YOUR TASK:
Write out the data below word for word, keeping every line as it stands.

Data for locating visible targets
>>>>
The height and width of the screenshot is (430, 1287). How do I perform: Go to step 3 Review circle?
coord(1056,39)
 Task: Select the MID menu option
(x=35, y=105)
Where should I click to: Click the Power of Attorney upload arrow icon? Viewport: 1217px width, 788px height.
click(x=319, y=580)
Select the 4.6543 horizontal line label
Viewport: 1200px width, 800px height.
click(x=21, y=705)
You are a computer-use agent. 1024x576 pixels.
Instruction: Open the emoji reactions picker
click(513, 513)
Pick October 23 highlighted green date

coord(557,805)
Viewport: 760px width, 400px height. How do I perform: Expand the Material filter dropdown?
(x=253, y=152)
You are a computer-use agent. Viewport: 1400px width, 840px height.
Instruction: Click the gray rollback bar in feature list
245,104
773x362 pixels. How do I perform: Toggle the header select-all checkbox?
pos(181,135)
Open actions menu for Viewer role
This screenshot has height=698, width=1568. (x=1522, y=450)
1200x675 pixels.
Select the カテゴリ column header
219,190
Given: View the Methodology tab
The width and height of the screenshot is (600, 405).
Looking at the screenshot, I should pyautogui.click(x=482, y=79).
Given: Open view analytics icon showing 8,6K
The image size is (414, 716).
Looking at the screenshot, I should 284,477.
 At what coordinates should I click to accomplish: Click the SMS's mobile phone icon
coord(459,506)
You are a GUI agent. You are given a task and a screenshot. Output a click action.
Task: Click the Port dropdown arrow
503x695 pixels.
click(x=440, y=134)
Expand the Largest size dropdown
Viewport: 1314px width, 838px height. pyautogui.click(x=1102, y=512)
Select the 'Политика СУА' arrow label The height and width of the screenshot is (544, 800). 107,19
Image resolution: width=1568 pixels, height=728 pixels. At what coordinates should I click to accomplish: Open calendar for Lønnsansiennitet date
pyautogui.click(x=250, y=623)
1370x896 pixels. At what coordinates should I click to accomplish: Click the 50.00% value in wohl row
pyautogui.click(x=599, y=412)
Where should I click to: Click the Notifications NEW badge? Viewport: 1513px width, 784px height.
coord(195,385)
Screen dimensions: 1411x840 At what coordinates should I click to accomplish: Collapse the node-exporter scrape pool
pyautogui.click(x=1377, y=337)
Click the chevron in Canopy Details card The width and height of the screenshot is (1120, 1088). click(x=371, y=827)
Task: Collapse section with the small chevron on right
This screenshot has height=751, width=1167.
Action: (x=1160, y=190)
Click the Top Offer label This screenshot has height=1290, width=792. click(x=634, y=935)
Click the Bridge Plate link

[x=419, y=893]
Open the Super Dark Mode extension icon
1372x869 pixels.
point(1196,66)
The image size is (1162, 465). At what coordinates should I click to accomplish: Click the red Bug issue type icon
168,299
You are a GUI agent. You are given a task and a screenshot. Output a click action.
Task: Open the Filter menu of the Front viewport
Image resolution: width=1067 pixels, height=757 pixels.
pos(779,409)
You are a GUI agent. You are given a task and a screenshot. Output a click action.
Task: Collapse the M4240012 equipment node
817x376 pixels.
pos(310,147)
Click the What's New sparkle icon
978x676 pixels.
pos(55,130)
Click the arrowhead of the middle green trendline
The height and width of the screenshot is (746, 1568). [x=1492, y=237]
<<<<
SOLUTION FOR THIS PROBLEM:
The height and width of the screenshot is (430, 1287). How do I perform: Go to step 3 Review circle?
coord(1056,39)
 Task: Select the MID menu option
(x=35, y=105)
Where should I click to: Click the Power of Attorney upload arrow icon? Viewport: 1217px width, 788px height.
click(x=319, y=580)
Select the 4.6543 horizontal line label
Viewport: 1200px width, 800px height.
click(x=21, y=705)
You are a computer-use agent. 1024x576 pixels.
Instruction: Open the emoji reactions picker
click(513, 513)
Pick October 23 highlighted green date

coord(557,805)
Viewport: 760px width, 400px height. How do I perform: Expand the Material filter dropdown?
(x=253, y=152)
You are a computer-use agent. Viewport: 1400px width, 840px height.
Instruction: Click the gray rollback bar in feature list
245,104
773x362 pixels. How do I perform: Toggle the header select-all checkbox?
pos(181,135)
Open actions menu for Viewer role
This screenshot has height=698, width=1568. (x=1522, y=450)
1200x675 pixels.
Select the カテゴリ column header
219,190
Given: View the Methodology tab
The width and height of the screenshot is (600, 405).
Looking at the screenshot, I should pyautogui.click(x=482, y=79).
Given: Open view analytics icon showing 8,6K
The image size is (414, 716).
Looking at the screenshot, I should 284,477.
 At what coordinates should I click to accomplish: Click the SMS's mobile phone icon
coord(459,506)
You are a GUI agent. You are given a task and a screenshot. Output a click action.
Task: Click the Port dropdown arrow
503x695 pixels.
click(x=440, y=134)
Expand the Largest size dropdown
Viewport: 1314px width, 838px height. pyautogui.click(x=1102, y=512)
Select the 'Политика СУА' arrow label The height and width of the screenshot is (544, 800). 107,19
Image resolution: width=1568 pixels, height=728 pixels. At what coordinates should I click to accomplish: Open calendar for Lønnsansiennitet date
pyautogui.click(x=250, y=623)
1370x896 pixels. At what coordinates should I click to accomplish: Click the 50.00% value in wohl row
pyautogui.click(x=599, y=412)
Where should I click to: Click the Notifications NEW badge? Viewport: 1513px width, 784px height.
coord(195,385)
Screen dimensions: 1411x840 At what coordinates should I click to accomplish: Collapse the node-exporter scrape pool
pyautogui.click(x=1377, y=337)
Click the chevron in Canopy Details card The width and height of the screenshot is (1120, 1088). click(x=371, y=827)
Task: Collapse section with the small chevron on right
This screenshot has height=751, width=1167.
Action: (x=1160, y=190)
Click the Top Offer label This screenshot has height=1290, width=792. click(x=634, y=935)
Click the Bridge Plate link

[x=419, y=893]
Open the Super Dark Mode extension icon
1372x869 pixels.
point(1196,66)
The image size is (1162, 465). At what coordinates should I click to accomplish: Click the red Bug issue type icon
168,299
You are a GUI agent. You are given a task and a screenshot. Output a click action.
Task: Open the Filter menu of the Front viewport
Image resolution: width=1067 pixels, height=757 pixels.
pos(779,409)
You are a GUI agent. You are given a task and a screenshot. Output a click action.
Task: Collapse the M4240012 equipment node
817x376 pixels.
pos(310,147)
Click the What's New sparkle icon
978x676 pixels.
pos(55,130)
Click the arrowhead of the middle green trendline
The height and width of the screenshot is (746, 1568). [x=1492, y=237]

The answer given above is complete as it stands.